Background Post-translational modification (PTM) of proteins controls various cellular functions of transcriptional regulators and participates in diverse signal transduction pathways in cancer. The thyroid hormone (triiodothyronine, T3) plays a critical role in metabolic homeostasis via its direct interaction with the thyroid hormone receptor beta (TR beta). TR beta is involved in physiological processes, such as cell growth, differentiation, apoptosis, and maintenance of metabolic homeostasis through transcriptional regulation of target genes. Objective This study was performed to characterize the specific PTM of TR beta is an active control mechanism for the proteasomal degradation of TR beta in transcriptional signaling pathways in hepatocellular carcinoma cells. Methods Based on a previous study, we predicted that the lysine methyltransferase and methylation sites of TR beta by comparing the amino acid sequences of histone H3 and TR beta.

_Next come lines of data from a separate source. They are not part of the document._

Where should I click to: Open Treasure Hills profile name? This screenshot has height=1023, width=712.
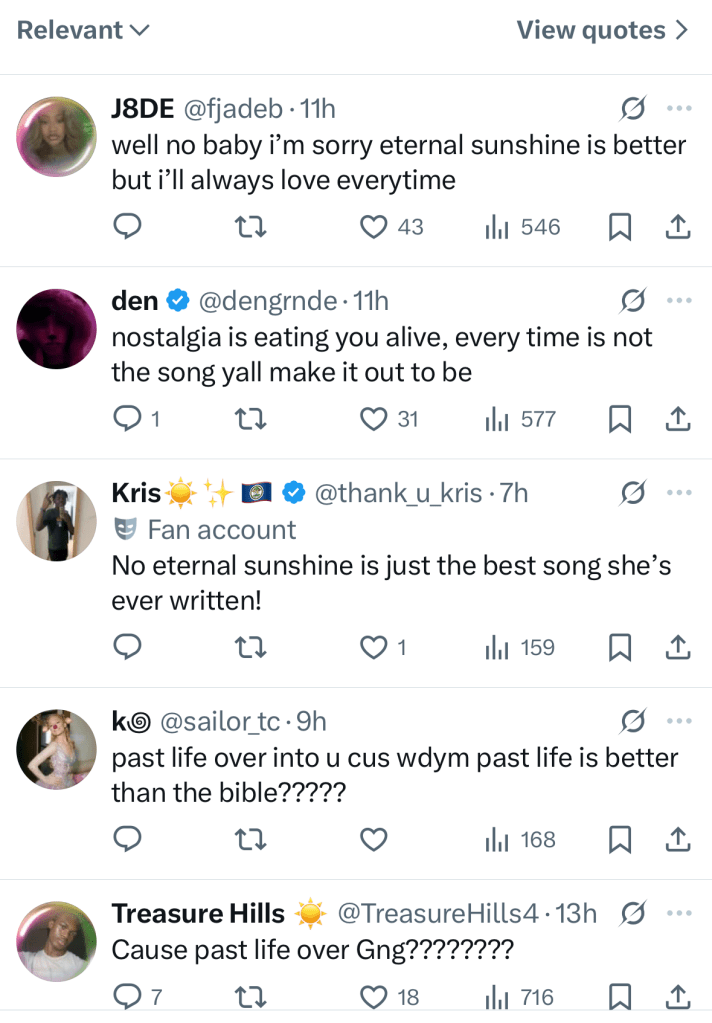point(199,913)
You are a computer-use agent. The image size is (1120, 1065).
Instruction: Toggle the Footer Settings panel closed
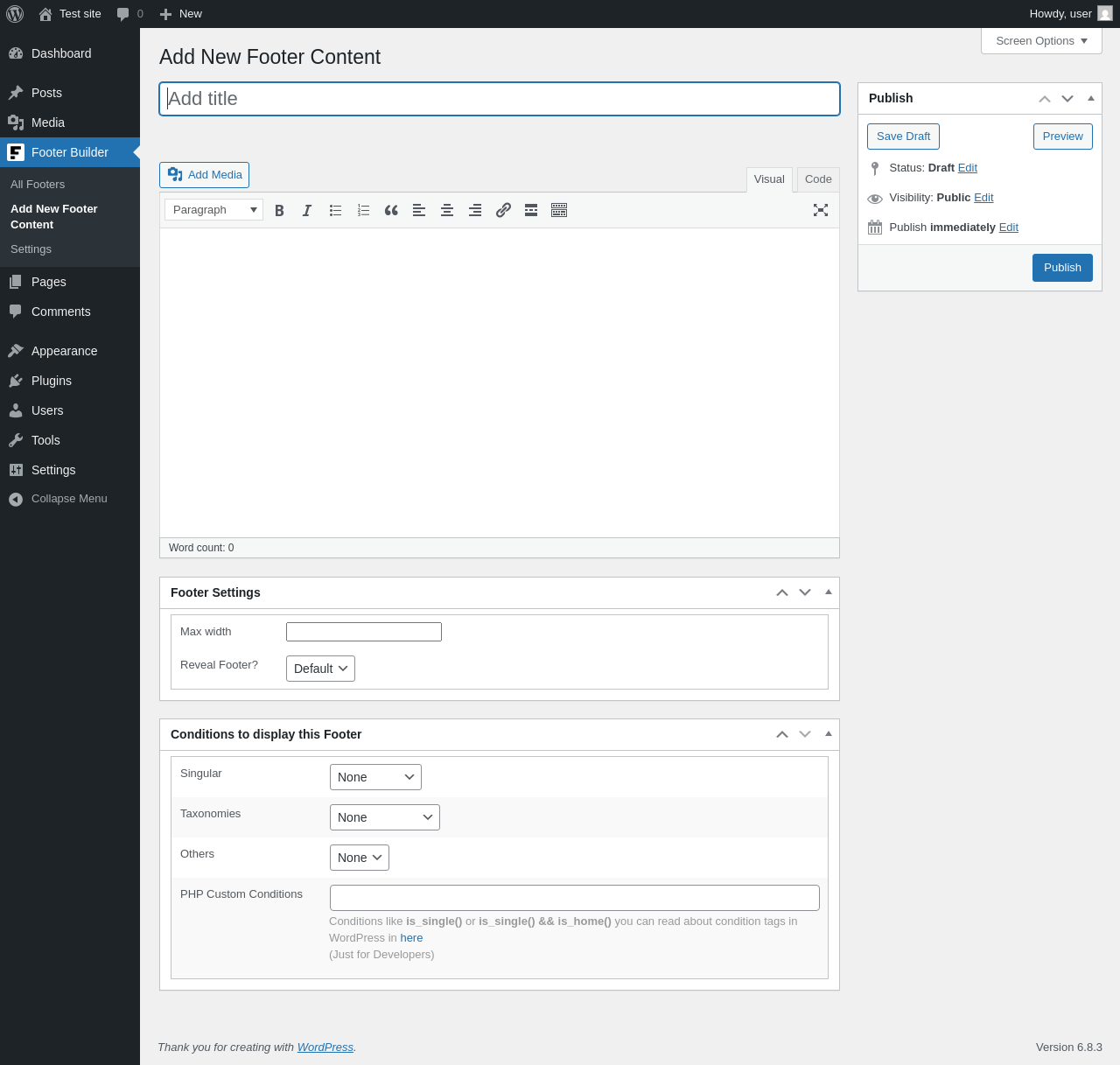coord(828,592)
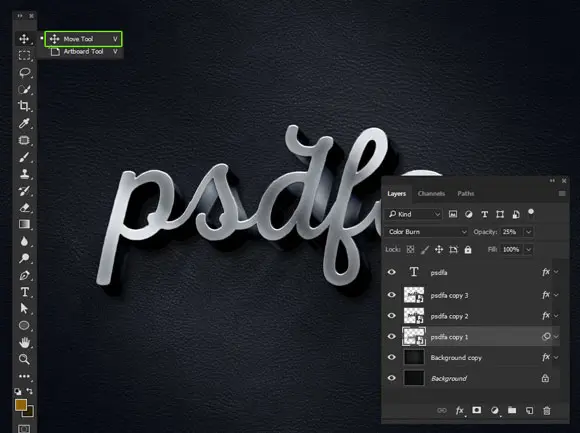Toggle visibility of Background copy layer
The width and height of the screenshot is (580, 433).
pos(391,357)
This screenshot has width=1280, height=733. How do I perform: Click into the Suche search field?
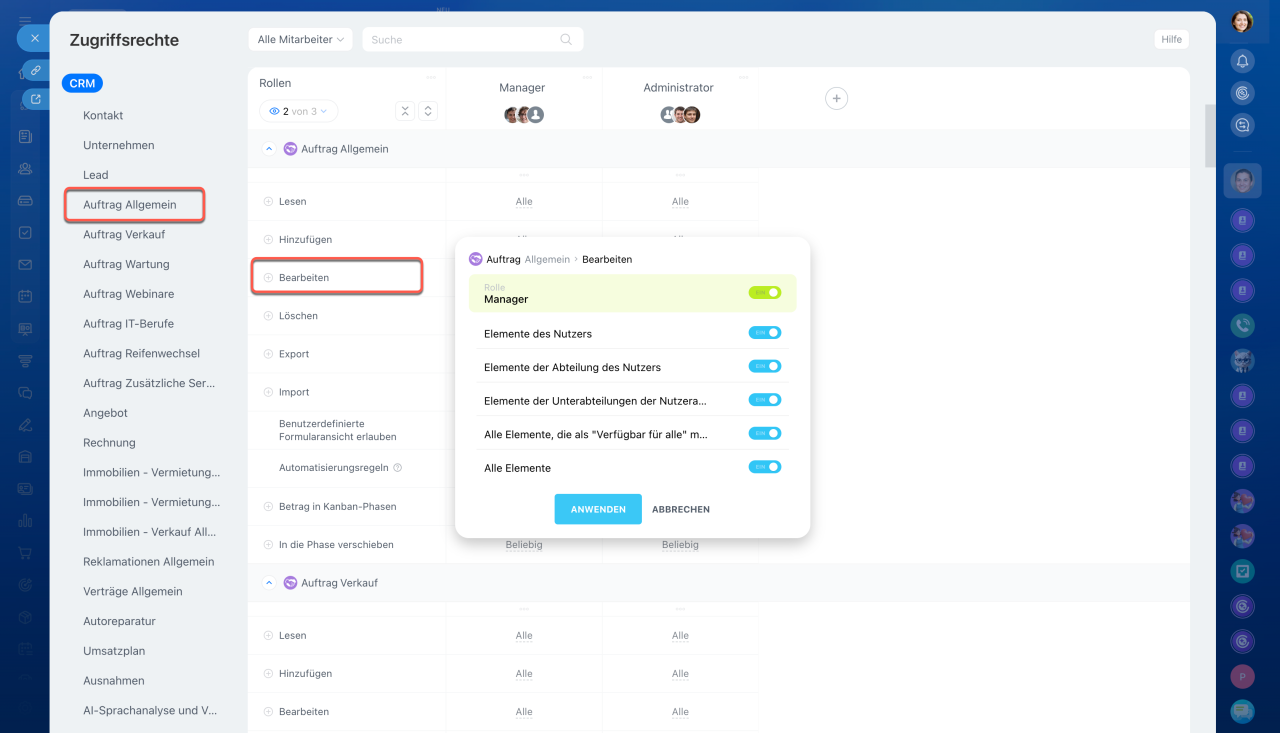[x=460, y=40]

Methyl-acceptor site of TR beta was confirmed by point mutation. TR beta protein stability was evaluated by ubiquitination assay with MG132. For glucose starvation, HepG2 cells were incubated in media without D-glucose. Proliferation-related proteins were detected by western blotting. MicroRNA level and autophagy marker were measured by real-time qPCR. Results The presence of enhancer of zeste homolog 2 (Ezh2), a methyltransferase of H3 lysine 27, as a methyltransferase of TR beta also revealed that direct lysine methylation and consequent stimulated protein degradation of TR beta underlies the negative correlation between Ezh2 and TR beta. Notably, glucose starvation significantly increased lysine methylation, and methylated TR beta showed further protein instability leading to an increase in the proliferation and growth of hepatocellular carcinoma cells. Conclusions TR beta functions as a tumor suppressor in various cancers; therefore, we evaluated the effect of TR beta degradation on oncogenesis during glucose starvation. These data clearly define a functional model and provide a link between metabolism and cancer by regulating methyl-dependent protein levels of tumor suppressors. Taken together, maintaining TR beta against methyl-dependent degradation is considered a possible therapeutic target for cancer progression.